Rezension zu „Was rappelt in der Kiste?“

Die Bühne ist schwarz. Die Kameraeinstellung ändert sich nicht, zeigt kompromisslos die ganze Black Box als Halbtotale in der Normalperspektive. Was gibt es noch zu sehen? Cajons, Schwimmnudeln und natürlich Spieler*innen.

Innerhalb dieses strengen Experimentierrahmens zeigen die Schülerinnen und Schüler der IGS Wallstraße ihr erstaunlich abwechslungsreiches und spannungsvolles Spiel.

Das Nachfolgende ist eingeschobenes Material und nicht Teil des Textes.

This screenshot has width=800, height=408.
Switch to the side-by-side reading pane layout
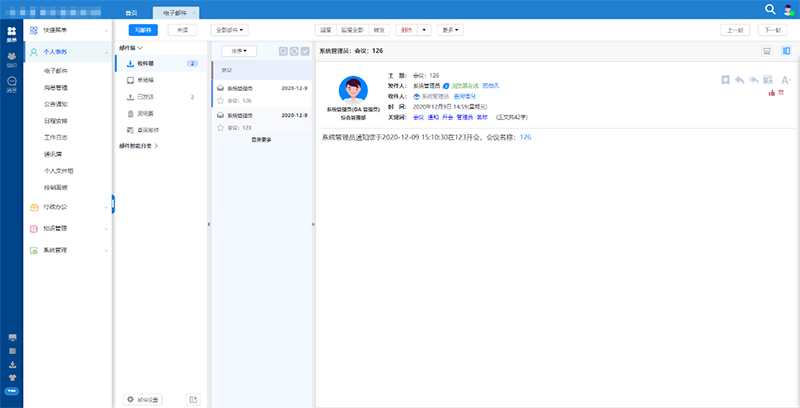[784, 50]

Unter besonderer Berücksichtigung der visuellen und der zeitlichen Ebene des Theaters gestalten die meist wechselnden Kleingruppen szenische Kompositionen mit spielerisch eingesetzten Kontrasten. Die feinen Abstimmungen zwischen Freeze und Bewegungsmomenten, Richtungswechseln und Raumanordnungen sowie der atmosphärische Lichteinsatz führen zu einer spannenden Theaterästhetik, die mitunter an große Theaterreformer*innen des frühen 20. Jahrhunderts erinnert. Dabei werden die Objekte ,Schwimmnudel‘ und ,Cajon‘ polyfunktional eingesetzt als Requisiten, Instrumente und gleichberechtigte Spielpartner.

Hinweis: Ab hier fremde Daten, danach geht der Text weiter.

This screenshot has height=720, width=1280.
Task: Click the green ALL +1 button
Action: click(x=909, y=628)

Während die visuelle und zeitliche Ebene sehr klar und strukturiert abläuft, bleibt die Handlungsebene sehr assoziativ. Erzählungen von Bedrohung, Angst, Ritual, aber auch von Fitnessübungen und dem Alltag im Lockdown werden angerissen, bleiben aber gegenüber der starken theatralen Form zweitrangig.

Ein gewisses Manko des Videos ist die sehr leise Tonqualität, die die wenigen Spracheinsätze schwer verständlich macht, jedoch bleibt der nachhaltige Eindruck eines gelungenen Theaterexperiments bestehen, in welchem die Spieler*innen mit Körperspannung und Raumbewusstsein die ästhetisch-erzählerischen Möglichkeiten in der Beziehung zwischen Bühnenraum und Imaginationsraum sowie zwischen Mensch und Ding ausloten.